Dr. Mickelson, the chief of staff, was there, as well, practically elbow to elbow with Grayson. Nothing looked out of the ordinary for him, either. The two had obviously been expecting him.
“I was in the middle of an arrest when you phoned,” Kade started. “That’s why your call went straight to voice mail, but I tried to get in touch with you after I got your message. I tried your office, too, and the dispatch clerk said her orders were for me to speak directly to you. What’s wrong? Who’s hurt?”
“No one’s hurt,” Grayson said, but then he wearily shook his head. “At least no one that we know about.” He stepped closer and looked directly into Kade’s eyes. Ice-gray eyes that were a genetic copy of Kade’s own.
Oh, yeah. This was bad.
And downright confusing.
“What do you mean by that?” Kade asked.
Grayson and the doctor exchanged glances. “You’d better sit down. We have something to tell you.” The doctor tipped his head to the chair next to his desk, which was cluttered with folders, computer equipment and papers.
The one thing Kade didn’t want was to sit. “Does someone in the family have cancer or something?”
Or God forbid, had there been a suicide? It wasn’t something the average person would consider high on their list of worries, but since his own mother had committed suicide when he was barely eleven, it was never far from Kade’s mind.
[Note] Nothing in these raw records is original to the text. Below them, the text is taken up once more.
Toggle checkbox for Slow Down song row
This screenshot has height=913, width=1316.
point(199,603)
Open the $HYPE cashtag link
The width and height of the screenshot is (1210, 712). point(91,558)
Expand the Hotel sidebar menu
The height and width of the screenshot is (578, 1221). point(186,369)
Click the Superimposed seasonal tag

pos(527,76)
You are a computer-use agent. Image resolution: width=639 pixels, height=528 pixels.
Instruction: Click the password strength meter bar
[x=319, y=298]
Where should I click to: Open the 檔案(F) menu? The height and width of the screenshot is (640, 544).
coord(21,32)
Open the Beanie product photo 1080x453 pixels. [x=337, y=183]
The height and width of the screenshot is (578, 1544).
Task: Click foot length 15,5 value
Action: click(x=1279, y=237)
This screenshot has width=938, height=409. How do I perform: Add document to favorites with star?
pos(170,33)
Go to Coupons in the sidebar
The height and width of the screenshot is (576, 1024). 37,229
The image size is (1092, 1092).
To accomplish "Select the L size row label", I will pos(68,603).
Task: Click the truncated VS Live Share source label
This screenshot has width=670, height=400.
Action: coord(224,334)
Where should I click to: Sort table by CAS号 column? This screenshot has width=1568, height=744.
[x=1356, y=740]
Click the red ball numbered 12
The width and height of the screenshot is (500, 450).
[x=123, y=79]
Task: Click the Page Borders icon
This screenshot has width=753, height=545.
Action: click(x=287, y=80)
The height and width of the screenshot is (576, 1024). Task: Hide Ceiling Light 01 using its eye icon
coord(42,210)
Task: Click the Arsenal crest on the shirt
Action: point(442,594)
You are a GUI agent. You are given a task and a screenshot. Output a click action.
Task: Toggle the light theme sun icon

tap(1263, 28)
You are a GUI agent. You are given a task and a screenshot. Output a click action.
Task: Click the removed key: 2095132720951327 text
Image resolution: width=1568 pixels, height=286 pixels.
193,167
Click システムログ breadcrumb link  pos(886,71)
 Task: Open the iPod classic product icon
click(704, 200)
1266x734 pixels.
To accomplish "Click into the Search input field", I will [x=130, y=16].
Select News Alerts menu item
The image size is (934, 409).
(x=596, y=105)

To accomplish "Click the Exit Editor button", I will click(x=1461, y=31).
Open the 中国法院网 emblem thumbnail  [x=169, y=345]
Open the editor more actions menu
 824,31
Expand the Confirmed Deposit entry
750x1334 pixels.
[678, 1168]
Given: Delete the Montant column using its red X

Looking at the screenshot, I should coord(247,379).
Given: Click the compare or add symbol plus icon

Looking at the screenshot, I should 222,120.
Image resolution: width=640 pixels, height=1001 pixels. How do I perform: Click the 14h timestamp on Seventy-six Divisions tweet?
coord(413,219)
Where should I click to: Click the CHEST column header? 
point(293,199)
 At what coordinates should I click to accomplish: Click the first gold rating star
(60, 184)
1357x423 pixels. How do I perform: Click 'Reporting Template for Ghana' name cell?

“No one has cancer,” the doctor answered. He flexed his graying eyebrows, but he didn’t add more.
Like the security guard, Kade knew Dr. Mickelson. The doctor had been the one to deliver him thirty-one years ago, but Kade couldn’t read the doctor as well as he could read Grayson. So, he turned to his brother.
“Tell me what happened,” Kade pushed.
Grayson mumbled something under his breath. “I would if I knew where to start.”
“The beginning’s usually a good place.” Kade’s stomach was churning now, the acid blistering his throat, and he just wanted to know the truth.
“All right.” Grayson took a deep breath and stepped to the side.
Kade saw it then. The clear bassinet on rollers, the kind they used in the hospital nursery.